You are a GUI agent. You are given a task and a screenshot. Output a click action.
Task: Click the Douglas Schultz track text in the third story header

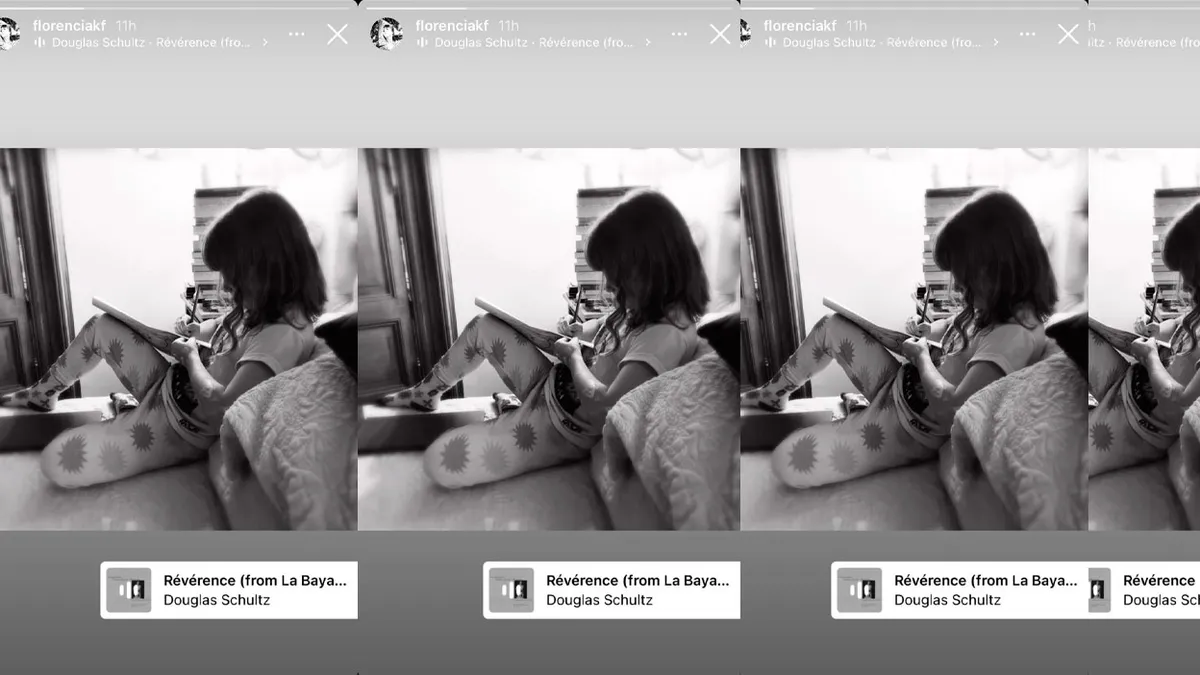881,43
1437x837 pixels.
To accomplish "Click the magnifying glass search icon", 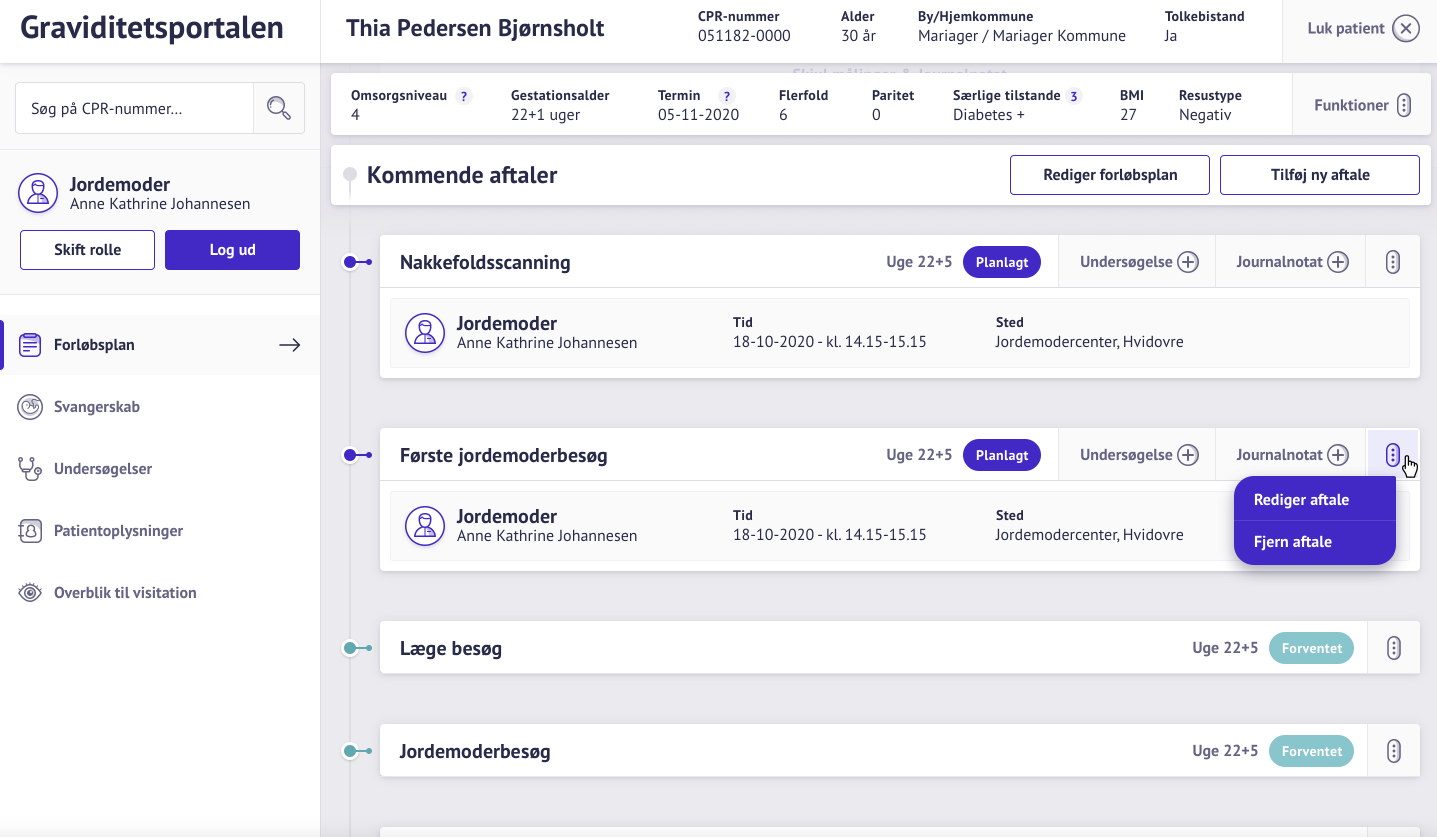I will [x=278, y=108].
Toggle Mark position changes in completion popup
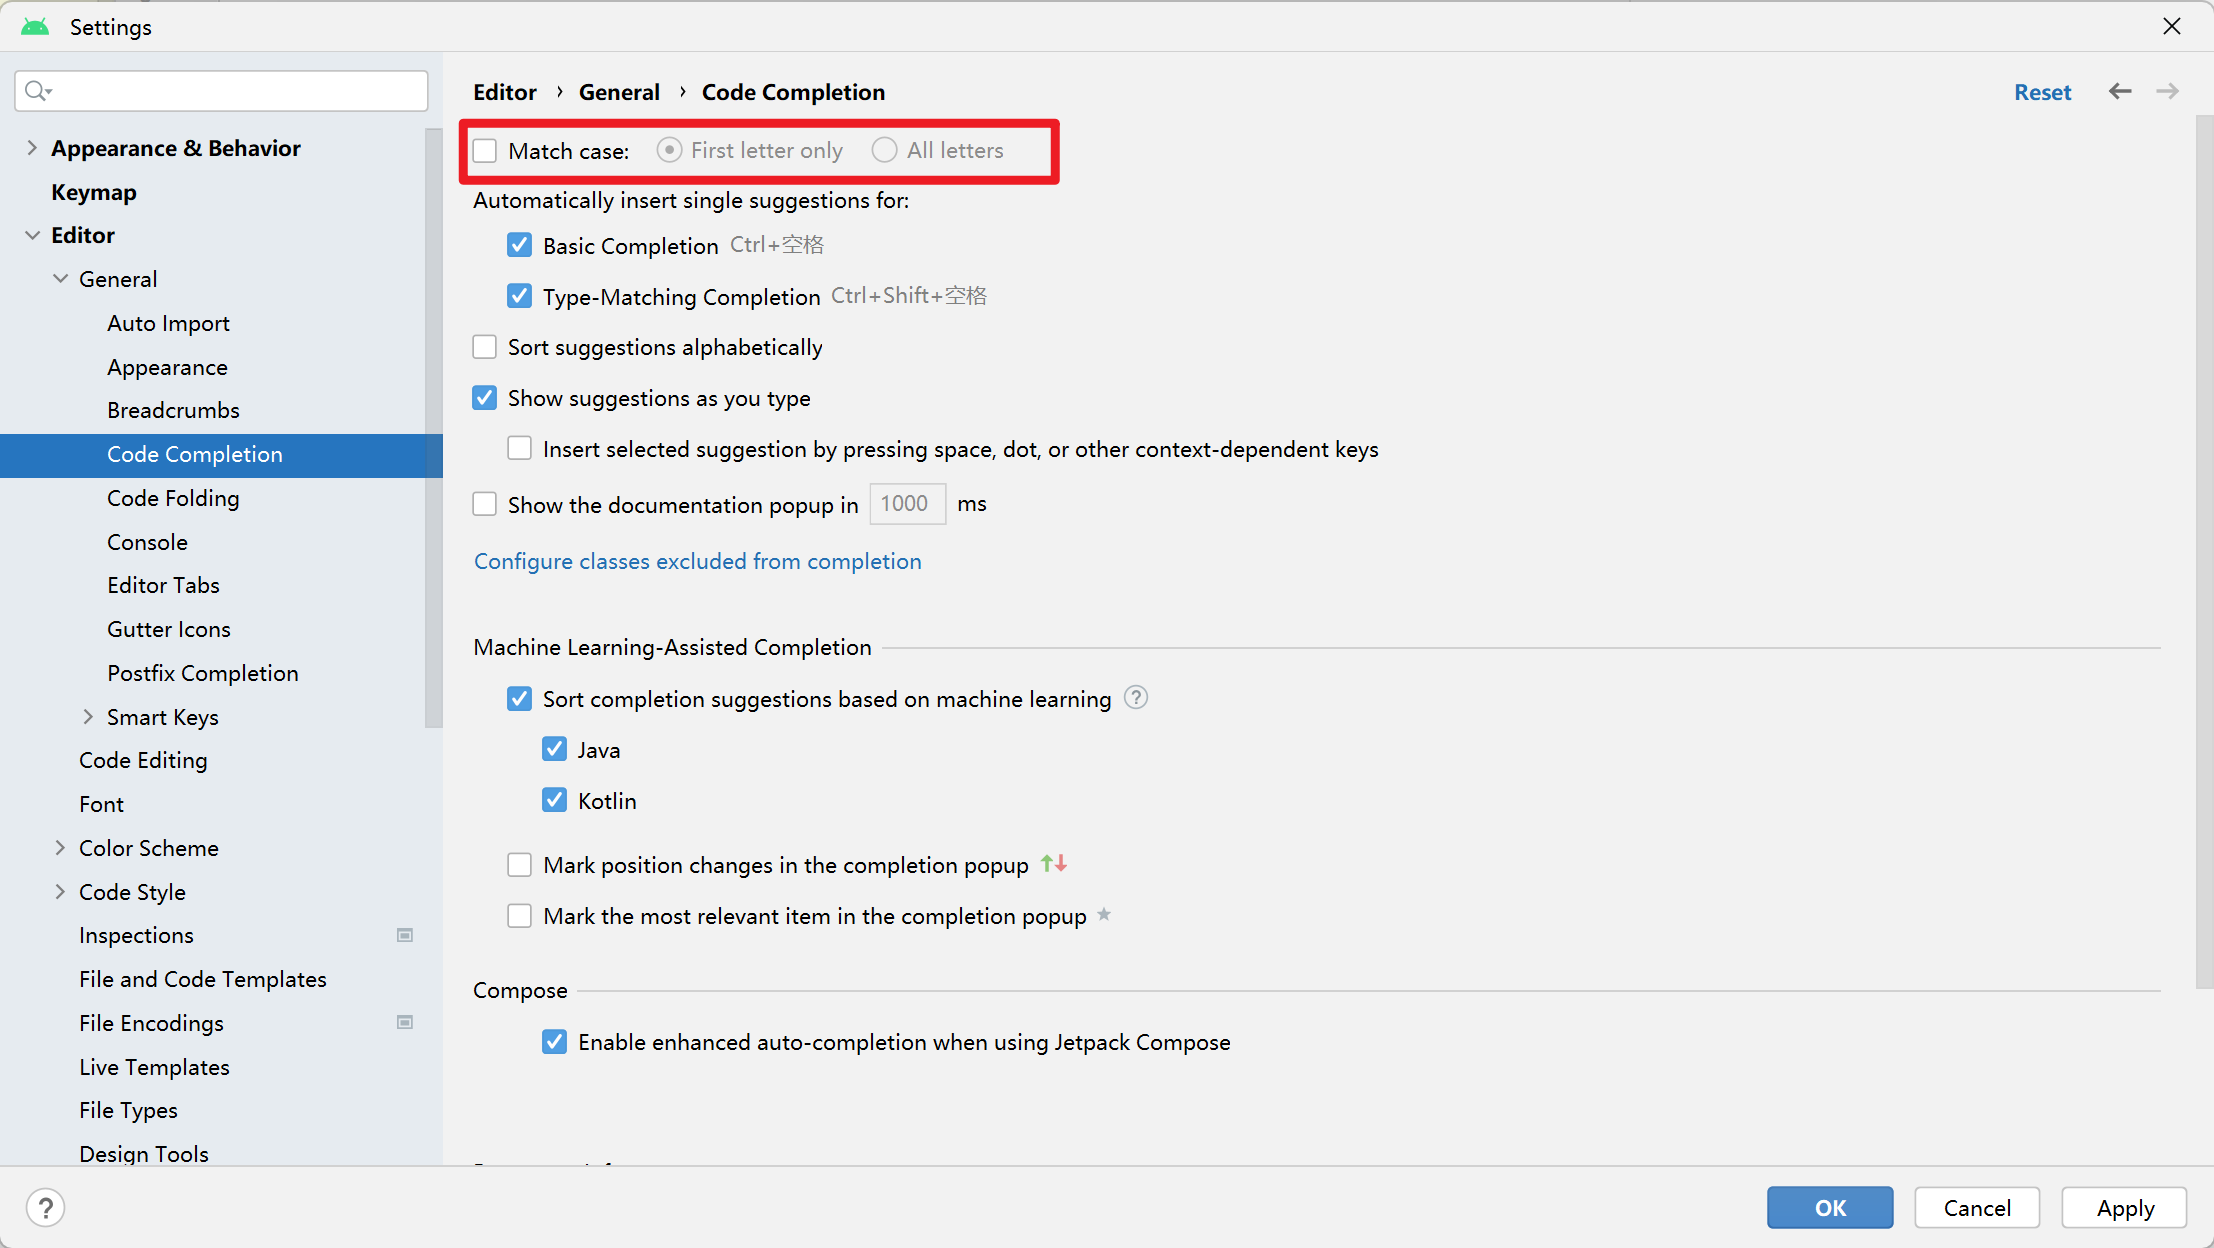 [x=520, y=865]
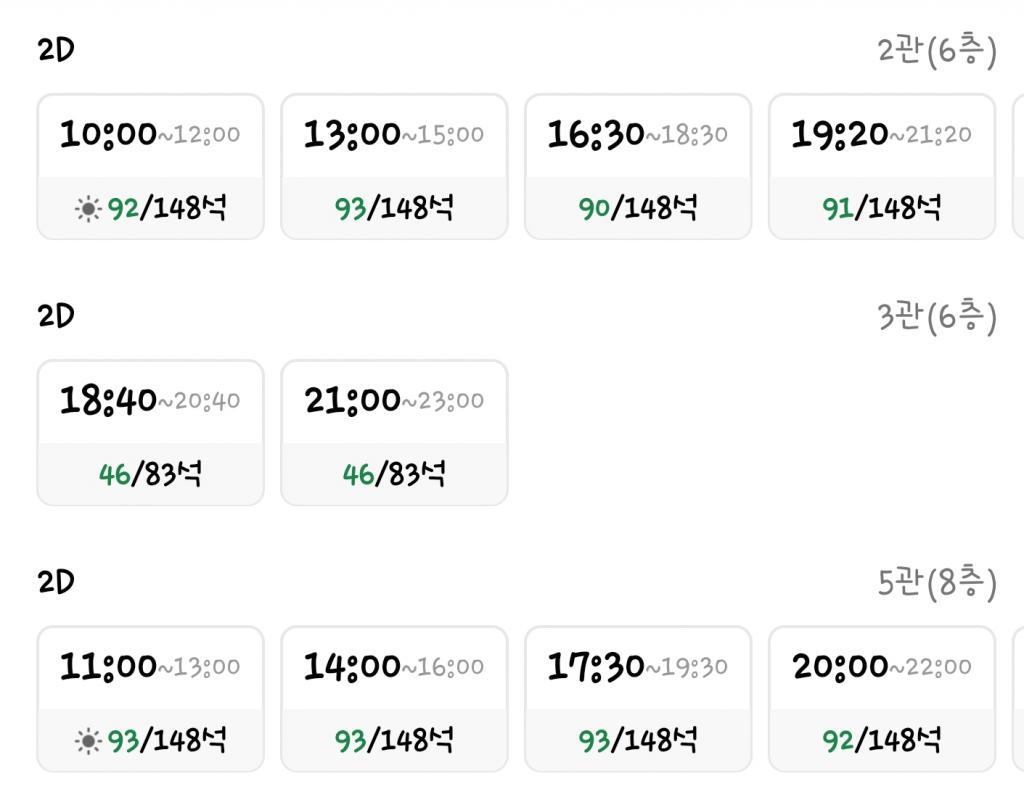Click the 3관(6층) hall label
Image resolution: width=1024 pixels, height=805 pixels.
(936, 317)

=======

■ Problem requirements
Print, exactly and without pictures, the lines from the one holding "Toggle Mark position" through the last line of the entries above, both included.

■ Solution
Toggle Mark position changes in completion popup
 [x=520, y=865]
Click the 3관(6층) hall label
Image resolution: width=1024 pixels, height=805 pixels.
(936, 317)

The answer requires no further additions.